Luego de años de espera la banda japonesa liderada por Makoto Kawabata se presentó en Buenos Aires ante un público extasiado que disfrutó de una experiencia única, difícil de clasificar y seguramente irrepetible
Fotografía: Pablo Astudillo
Copiar, copiar y copiar. El consejo que les daba Salvador Dalí a quienes querían iniciarse en el mundo de la pintura era claro: imitar a sus ídolos y así, a sabiendas que jamás iban a poder reproducirlos con exactitud, lograr un estilo propio y único: algo así como un remix del Pierre Menard borgeano. Esa tradición tiene un fuerte arraigo en la cultura rock japonesa, iniciada en la post Segunda Guerra Mundial, y la copia musical es llevada al extremo para desdibujar por completo a los originales. Así, Les Rallizes Denudes tomaron como modelo a Blue Cheer y a los Velvet Underground de White Light White Heat y High Rise al free rock más metálico de MC5 y de los Stooges de Funhouse, por poner dos ejemplos.
Los Acid Mothers Temple, que es el caso que nos ocupa, fueron aún más allá en función a sus paradigmas: al costado espacial de Jimi Hendrix y Gong le sumaron la influencia alemana de Guru Guru y Karlheinz Stockhausen, y le sumaron algo propio como es el humor en función a la mezcla de citas de la historia del rock en los títulos y en la gráfica de sus discos (Son of a Bitches Brew y Absolutely Freak Out son dos buenos modelos al respecto). Y si a eso le sumamos una leyenda que decía que sus shows eran demoledores, la cita en Niceto el pasado sábado 25 de noviembre era poco más que obligatoria para amantes de las emociones extremas y curiosos dispuestos a descubrir algo nuevo o, porque no, a que esa experiencia les pueda provocar una desilusión inolvidable.
Tras el recital, podemos decir con seguridad que casi no hubo defraudados y sí demasiados nuevos conversos y otros que ratificaron su fe. Lo de AMT es difícil de explicar si no se aprecia en directo. Pueden sonar como la banda de heavy metal más extrema o embarcarse en repeticiones dignas del mejor minimalismo que culminan en explosiones sonoras que vaya uno a saber de dónde vienen. Makoto Kawabata, guitarrista y líder de esta kermese nipona, guía a sus compañeros hacia lugares inesperados con una coherencia zen absoluta y una visión cósmica post nuclear.
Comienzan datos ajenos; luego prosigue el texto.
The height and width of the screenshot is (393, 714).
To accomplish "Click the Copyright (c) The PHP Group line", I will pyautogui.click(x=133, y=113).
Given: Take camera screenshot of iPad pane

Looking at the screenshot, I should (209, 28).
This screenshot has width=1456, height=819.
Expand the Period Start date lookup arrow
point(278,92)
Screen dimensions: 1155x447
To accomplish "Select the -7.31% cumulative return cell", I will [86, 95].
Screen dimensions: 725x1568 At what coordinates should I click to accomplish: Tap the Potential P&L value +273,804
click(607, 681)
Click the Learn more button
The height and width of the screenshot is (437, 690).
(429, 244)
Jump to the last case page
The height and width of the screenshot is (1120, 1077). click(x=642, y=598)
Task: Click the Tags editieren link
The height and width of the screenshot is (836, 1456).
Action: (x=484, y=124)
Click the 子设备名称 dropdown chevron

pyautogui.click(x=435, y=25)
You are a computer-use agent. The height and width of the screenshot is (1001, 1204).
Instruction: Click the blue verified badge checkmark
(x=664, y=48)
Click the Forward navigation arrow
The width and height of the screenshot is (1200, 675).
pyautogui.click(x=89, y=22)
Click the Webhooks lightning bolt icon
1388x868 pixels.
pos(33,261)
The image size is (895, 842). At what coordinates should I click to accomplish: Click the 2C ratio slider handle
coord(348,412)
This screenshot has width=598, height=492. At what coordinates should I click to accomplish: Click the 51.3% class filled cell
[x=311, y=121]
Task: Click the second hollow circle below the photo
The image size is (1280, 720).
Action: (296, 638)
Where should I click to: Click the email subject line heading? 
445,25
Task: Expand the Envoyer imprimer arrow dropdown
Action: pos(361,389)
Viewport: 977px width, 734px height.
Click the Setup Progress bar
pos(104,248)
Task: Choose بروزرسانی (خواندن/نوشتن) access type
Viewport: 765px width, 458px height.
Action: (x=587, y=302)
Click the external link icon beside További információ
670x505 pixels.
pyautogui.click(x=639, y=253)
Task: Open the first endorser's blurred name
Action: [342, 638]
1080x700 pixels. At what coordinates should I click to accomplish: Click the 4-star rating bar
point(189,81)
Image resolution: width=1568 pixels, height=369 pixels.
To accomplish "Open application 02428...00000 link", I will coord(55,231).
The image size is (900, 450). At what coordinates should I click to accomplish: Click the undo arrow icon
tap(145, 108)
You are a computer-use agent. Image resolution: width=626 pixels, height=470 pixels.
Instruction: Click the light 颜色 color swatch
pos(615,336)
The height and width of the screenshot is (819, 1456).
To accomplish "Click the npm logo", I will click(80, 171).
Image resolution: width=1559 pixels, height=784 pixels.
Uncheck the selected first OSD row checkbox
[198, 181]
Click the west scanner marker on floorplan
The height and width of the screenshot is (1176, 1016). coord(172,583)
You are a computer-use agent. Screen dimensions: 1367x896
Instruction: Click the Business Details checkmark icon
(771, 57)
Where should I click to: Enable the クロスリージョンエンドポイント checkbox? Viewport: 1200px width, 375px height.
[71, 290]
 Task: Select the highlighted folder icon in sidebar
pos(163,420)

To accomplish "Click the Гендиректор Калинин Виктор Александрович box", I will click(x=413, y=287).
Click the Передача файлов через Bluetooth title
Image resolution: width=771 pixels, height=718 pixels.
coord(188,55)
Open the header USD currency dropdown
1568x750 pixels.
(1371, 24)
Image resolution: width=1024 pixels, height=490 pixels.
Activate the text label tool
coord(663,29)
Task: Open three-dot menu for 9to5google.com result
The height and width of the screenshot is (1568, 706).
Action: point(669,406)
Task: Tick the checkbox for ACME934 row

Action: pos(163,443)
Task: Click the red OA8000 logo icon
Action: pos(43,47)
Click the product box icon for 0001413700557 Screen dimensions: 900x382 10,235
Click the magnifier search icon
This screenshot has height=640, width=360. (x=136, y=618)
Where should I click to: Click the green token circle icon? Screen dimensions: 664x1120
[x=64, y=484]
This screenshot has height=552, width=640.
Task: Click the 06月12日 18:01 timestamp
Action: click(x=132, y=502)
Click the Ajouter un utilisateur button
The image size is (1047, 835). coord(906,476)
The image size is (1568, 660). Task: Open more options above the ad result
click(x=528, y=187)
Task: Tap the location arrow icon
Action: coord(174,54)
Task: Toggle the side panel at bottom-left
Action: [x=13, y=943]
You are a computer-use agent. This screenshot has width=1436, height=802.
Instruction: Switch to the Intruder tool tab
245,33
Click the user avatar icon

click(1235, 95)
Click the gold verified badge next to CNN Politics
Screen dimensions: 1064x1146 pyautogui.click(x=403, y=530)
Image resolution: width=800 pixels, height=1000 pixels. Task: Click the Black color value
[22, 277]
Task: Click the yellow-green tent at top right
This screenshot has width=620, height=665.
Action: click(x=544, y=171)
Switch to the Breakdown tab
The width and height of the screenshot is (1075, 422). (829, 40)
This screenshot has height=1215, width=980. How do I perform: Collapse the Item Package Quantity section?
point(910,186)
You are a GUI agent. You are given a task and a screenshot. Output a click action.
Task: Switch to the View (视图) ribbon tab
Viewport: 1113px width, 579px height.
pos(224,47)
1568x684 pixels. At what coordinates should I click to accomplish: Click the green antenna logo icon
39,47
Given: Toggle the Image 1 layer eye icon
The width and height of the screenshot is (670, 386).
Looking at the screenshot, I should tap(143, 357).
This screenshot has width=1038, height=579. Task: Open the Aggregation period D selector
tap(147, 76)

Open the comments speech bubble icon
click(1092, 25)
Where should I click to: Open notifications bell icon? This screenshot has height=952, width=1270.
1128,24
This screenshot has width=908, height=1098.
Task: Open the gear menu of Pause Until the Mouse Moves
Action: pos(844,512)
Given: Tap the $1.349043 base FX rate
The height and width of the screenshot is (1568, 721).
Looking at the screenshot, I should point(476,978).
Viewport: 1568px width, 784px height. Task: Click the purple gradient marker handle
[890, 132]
De este modo, el gran Hiroshi Higashi dispara climas desde sus teclados dignos de Tim Blake, la base rítmica de Nani Satoshima y Wolf sostiene todo el andamiaje con potencia y precisión, y el guitarrista Mitsuru Tabata aporta su cuota de teatro oriental. Esa potencia escénica se completa con un look imbatible (los rulos de Kawabata, el pelo lacio de Higashi al mejor estilo Gandalf, la pose de chica yeyé de Tabata), y una puesta austera, que hace foco de forma exclusiva en la música.
Y la música, como dijo Frank Zappa, es lo mejor. AMT puede citar a Black Sabbath (la armónica inicial de “The Wizard”) y a Gong (“Flying Teapot”) a partir de ahí embarcarse hacia una psicodelia que bien puede servir como banda de sonido el día que Japón se asocie a la NASA para desarrollar una nave tripulada hacia Saturno (“Pink Lady Lemonade”). Pueden pasar de un humor de manga a una seriedad inmóvil producida por el ruido blanco que generan. Y, lo más importante, pueden generar en el espectador asombro, ganas de bailar, cruces de miradas y contagiar un sentimiento de libertad que se creía perdido en el panorama rockero del Siglo XXI.
Tal como ocurrió con Swans, tras la performance no hubo bises: no eran necesarios. Y el puesto de venta de discos se pobló de gente que se quiso llevar su souvenir físico. Tabata, Higashi y Wolf, los mismos que acababan de tocar, se pusieron tras el mostrador para vender sus CDs, remeras y vinilos, y regalarnos la última lección de humildad oriental. Los samuráis son así.